DATA UNDER STUDY:
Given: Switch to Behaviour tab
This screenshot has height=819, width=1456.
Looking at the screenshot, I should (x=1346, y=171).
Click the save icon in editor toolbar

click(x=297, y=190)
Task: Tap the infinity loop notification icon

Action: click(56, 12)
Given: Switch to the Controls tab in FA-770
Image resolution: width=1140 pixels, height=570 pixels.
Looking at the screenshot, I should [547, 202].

WHAT THIS TASK INVOLVES: Every line in the data above that contains "Given" needs to be copied.

TASK OUTPUT:
Given: Switch to Behaviour tab
Given: Switch to the Controls tab in FA-770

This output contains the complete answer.